Imitação de Cristo - 1.21. Da compunção do coração

  1. Se tu queres fazer algum progresso, conserva-te no temor de Deus e não sejas demasiado livre; mas submete os teus sentidos a uma disciplina severa, e não te entregues às alegrias insensatas.
  2. Dispõe o teu coração para a compunção, e encontrarás a verdadeira piedade.
  3. A compunção produz muito bem, que perdemos rapidamente quando nos abandonamos aos vãos movimentos do nosso coração.
  4. Custa a crer que um ser humano possa nesta vida repousar plenamente na sua alegria, quando considera o seu exílio, e a quantos perigos está exposta a sua alma!

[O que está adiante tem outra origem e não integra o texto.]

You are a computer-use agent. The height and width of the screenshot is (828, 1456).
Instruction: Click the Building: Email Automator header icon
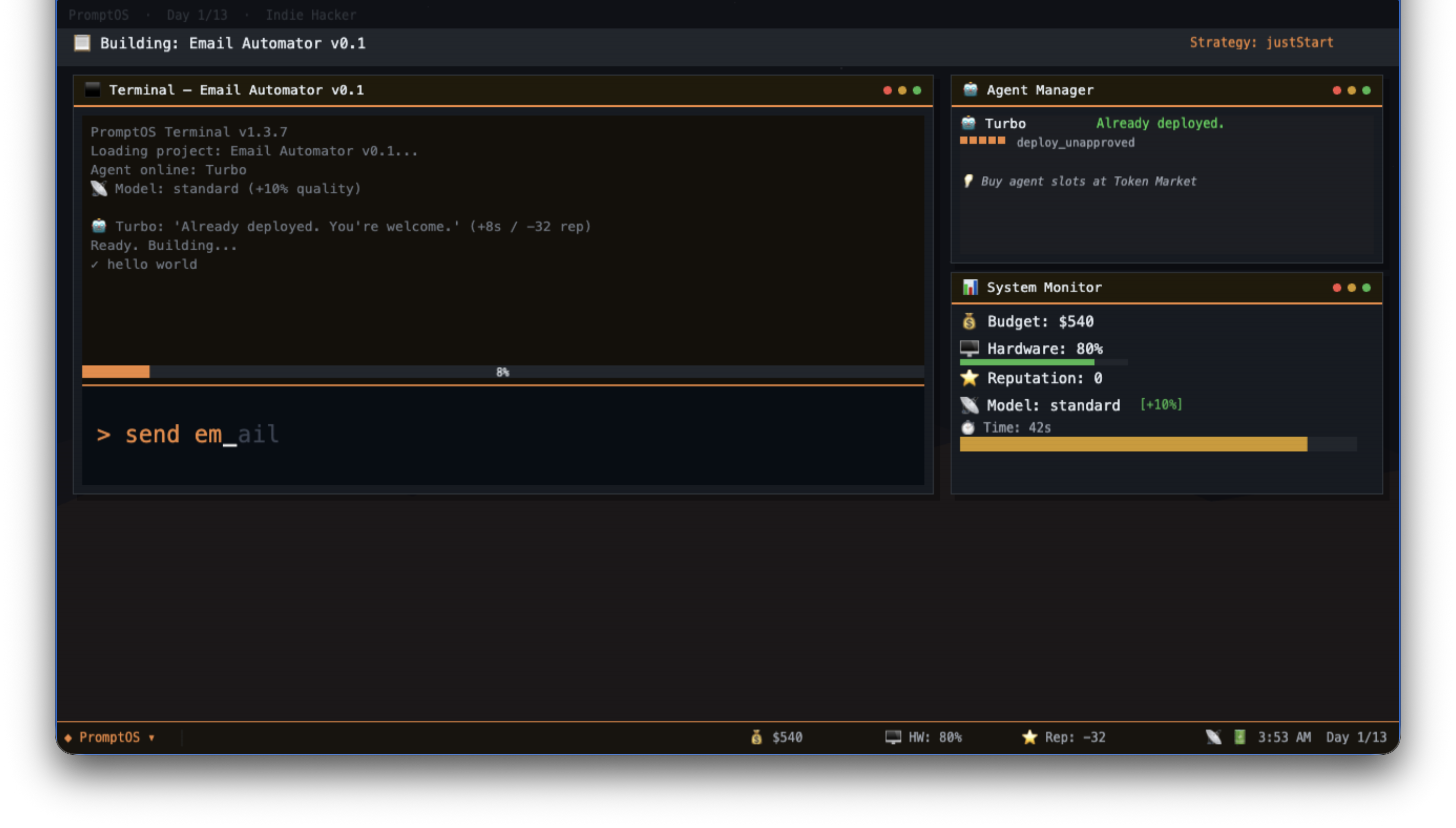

  5. Por causa da ligeireza do nosso coração, e do esquecimento dos nossos defeitos, nós não sentimos os males da nossa alma, e muitas vezes rimos em vão quando antes devíamos chorar.
  6. Não há verdadeira liberdade, nem alegria sólida, fora do temor de Deus, e da boa consciência.
  7. Feliz daquele que pode afastar tudo o que o distrai e impede, para se recolher completamente na santa compunção.
  8. Feliz aquele que rejeita tudo o que pode sujar ou pesar na sua consciência.
  9. Combate corajosamente: vencemos um hábito com outro hábito.
  10. Se souberes deixar os seres humanos, eles em breve te deixarão fazer aquilo que quiseres.
  11. Não te ocupes dos assuntos dos outros, e não te envolvas nas coisas dos grandes.
  12. Que os teus olhos se abram em primeiro lugar para ti; e antes de repreenderes os teus amigos, tem o cuidado de te repreenderes a ti próprio.
  13. Se tu não tens o favor dos outros, não fiques triste; mas que a tua pena seja a de não viveres tão bem, e com tanta vigilância, como devia um servidor de Deus e um bom religioso.
  14. É muitas vezes útil e mais seguro não termos muitas consolações nesta vida, e sobretudo consolações sensíveis.
  15. No entanto, se nós somos privados das consolações divinas, ou se só as sentimos raramente, a culpa é nossa; é porque não procuramos a compunção do coração, e porque não rejeitamos completamente as vãs consolações do exterior.
  16. Reconhece que és indigno das consolações celestes, e que antes mereces grandes tribulações.
  17. Quando o ser humano está compenetrado de uma perfeita compunção, então o mundo todo é amargo e insuportável para ele.
  18. O justo encontra sempre suficientes assuntos para se afligir e chorar.
  19. Porque ao considerar quer a si próprio, quer aos outros, ele sabe que nada aqui em baixo existe sem tribulações.
  20. E quanto mais ele se observa atentamente, mais profunda é a sua dor.
  21. O motivo duma aflição justa e duma grande tristeza interior, são os nossos pecados e os nossos vícios, nos quais nós estamos de tal forma enterrados, que raramente podemos contemplar as coisas do céu.
  22. Se tu pensasses mais vezes na tua morte que na duração da tua vida, sem dúvida que terias mais ardor para te corrigires.
  23. E se tu refletisses seriamente nas penas do inferno e no purgatório, creio que suportarias voluntariamente o trabalho e a dor, e que não recearias nenhuma austeridade.
  24. Mas porque estas verdades não penetram até ao coração, e porque nós ainda gostamos daquilo que nos lisonjeia, mantemo-nos frios e negligentes.
  25. Muitas vezes é moleza da alma, e a nossa carne miserável queixa-se tão facilmente.
  26. Reza portanto humildemente ao Senhor para que ele te dê o espírito da compunção, e diz com o profeta: «Alimenta-me, Senhor, com o pão das lágrimas; dá-me a beber do cálice das lágrimas» (Salmos 80(79), 5).